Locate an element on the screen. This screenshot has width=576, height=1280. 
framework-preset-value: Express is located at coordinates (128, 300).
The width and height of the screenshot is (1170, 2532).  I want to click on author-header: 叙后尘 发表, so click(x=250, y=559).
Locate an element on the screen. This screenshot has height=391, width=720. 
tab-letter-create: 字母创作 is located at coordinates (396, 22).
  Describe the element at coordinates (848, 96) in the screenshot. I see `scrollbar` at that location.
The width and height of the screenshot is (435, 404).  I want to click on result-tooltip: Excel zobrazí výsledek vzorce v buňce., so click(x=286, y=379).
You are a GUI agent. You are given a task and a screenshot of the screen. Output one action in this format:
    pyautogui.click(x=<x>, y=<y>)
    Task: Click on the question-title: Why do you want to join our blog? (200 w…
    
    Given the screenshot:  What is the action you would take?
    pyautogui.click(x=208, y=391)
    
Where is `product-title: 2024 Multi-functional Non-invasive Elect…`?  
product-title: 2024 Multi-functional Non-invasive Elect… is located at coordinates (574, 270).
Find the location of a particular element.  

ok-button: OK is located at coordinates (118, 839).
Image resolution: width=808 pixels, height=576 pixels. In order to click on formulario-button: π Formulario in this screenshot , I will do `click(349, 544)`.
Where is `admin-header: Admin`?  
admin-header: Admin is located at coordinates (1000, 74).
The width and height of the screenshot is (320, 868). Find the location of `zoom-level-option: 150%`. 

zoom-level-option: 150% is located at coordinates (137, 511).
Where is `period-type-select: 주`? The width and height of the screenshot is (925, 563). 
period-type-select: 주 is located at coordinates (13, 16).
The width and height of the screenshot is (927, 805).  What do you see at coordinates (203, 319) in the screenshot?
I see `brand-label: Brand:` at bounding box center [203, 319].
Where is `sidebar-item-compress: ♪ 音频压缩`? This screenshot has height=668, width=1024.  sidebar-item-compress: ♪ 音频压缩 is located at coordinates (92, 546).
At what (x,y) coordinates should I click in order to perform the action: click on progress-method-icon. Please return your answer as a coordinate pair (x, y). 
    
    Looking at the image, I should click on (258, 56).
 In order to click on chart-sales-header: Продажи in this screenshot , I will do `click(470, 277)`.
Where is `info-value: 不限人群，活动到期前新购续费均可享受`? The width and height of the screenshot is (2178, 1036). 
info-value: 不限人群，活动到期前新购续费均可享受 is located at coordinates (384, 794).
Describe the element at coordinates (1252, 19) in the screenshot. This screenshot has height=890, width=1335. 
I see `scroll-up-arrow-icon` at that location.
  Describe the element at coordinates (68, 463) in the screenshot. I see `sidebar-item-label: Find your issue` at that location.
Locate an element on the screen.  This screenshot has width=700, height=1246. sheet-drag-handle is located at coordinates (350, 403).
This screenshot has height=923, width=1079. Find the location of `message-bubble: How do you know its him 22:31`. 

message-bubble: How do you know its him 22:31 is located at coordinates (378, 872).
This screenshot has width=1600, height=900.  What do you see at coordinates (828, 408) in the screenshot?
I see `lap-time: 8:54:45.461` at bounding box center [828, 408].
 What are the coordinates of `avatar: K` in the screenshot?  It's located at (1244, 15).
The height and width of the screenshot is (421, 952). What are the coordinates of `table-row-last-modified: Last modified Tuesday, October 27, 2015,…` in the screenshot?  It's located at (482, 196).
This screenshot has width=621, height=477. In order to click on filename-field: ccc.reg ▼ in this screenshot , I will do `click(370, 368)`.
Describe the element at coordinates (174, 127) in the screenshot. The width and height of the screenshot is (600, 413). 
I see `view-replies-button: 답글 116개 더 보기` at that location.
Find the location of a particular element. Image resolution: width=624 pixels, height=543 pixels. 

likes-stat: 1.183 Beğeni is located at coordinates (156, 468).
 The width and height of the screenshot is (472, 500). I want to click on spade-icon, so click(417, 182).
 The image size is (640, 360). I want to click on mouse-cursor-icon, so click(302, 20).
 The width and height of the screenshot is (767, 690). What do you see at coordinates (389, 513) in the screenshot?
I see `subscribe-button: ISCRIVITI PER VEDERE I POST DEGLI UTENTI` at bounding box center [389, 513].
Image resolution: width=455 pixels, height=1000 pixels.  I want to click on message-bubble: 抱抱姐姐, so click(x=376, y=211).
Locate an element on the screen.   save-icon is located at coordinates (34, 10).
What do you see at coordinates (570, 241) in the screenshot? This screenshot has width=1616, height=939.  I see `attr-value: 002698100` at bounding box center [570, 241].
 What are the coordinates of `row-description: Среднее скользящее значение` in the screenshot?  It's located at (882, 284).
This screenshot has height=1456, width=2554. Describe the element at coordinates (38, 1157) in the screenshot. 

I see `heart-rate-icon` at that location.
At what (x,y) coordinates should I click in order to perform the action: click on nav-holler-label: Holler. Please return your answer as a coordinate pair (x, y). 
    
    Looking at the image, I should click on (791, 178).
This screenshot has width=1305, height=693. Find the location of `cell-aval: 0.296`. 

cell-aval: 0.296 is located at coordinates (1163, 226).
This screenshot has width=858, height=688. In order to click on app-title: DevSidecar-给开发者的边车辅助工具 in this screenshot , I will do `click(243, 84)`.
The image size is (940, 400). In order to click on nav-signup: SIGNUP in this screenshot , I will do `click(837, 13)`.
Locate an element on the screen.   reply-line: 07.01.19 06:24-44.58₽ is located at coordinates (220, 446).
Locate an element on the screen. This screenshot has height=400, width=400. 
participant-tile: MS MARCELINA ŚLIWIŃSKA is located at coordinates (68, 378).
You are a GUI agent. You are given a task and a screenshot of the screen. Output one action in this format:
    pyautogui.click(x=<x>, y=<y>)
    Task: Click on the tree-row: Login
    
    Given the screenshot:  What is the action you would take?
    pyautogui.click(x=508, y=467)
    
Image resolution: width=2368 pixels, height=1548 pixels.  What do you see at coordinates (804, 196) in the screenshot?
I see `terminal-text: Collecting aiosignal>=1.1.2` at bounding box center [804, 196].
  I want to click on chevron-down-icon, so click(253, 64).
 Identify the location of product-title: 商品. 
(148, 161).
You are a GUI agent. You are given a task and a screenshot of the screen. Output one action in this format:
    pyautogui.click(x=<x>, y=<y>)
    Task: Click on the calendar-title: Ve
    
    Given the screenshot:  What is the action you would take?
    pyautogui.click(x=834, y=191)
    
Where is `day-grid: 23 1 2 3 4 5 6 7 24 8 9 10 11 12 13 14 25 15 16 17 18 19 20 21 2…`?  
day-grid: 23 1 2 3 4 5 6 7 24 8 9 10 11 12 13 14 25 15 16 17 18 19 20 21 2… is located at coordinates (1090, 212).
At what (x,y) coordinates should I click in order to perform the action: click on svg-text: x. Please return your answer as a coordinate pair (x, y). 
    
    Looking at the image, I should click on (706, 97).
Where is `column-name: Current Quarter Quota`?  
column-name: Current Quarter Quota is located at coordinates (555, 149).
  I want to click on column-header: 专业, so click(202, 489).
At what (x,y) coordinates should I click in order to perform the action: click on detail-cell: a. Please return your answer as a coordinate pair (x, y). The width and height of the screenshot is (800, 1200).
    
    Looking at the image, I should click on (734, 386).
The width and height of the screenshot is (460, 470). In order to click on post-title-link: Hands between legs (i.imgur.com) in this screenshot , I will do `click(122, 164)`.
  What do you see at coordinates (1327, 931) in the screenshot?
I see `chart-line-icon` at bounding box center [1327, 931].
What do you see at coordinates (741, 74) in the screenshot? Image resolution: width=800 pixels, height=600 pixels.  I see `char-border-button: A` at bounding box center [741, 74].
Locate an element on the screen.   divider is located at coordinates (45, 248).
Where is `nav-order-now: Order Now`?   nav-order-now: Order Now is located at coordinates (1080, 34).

■ ■ ■ ■ ■

Copy out everything in the data from the line containing "Image resolution: width=2368" down to the line containing "pyautogui.click(x=834, y=191)", both of those lines included, with no changes.

**Result for this task:**
Image resolution: width=2368 pixels, height=1548 pixels.  What do you see at coordinates (804, 196) in the screenshot?
I see `terminal-text: Collecting aiosignal>=1.1.2` at bounding box center [804, 196].
  I want to click on chevron-down-icon, so click(253, 64).
 Identify the location of product-title: 商品. 
(148, 161).
You are a GUI agent. You are given a task and a screenshot of the screen. Output one action in this format:
    pyautogui.click(x=<x>, y=<y>)
    Task: Click on the calendar-title: Ve
    
    Given the screenshot:  What is the action you would take?
    pyautogui.click(x=834, y=191)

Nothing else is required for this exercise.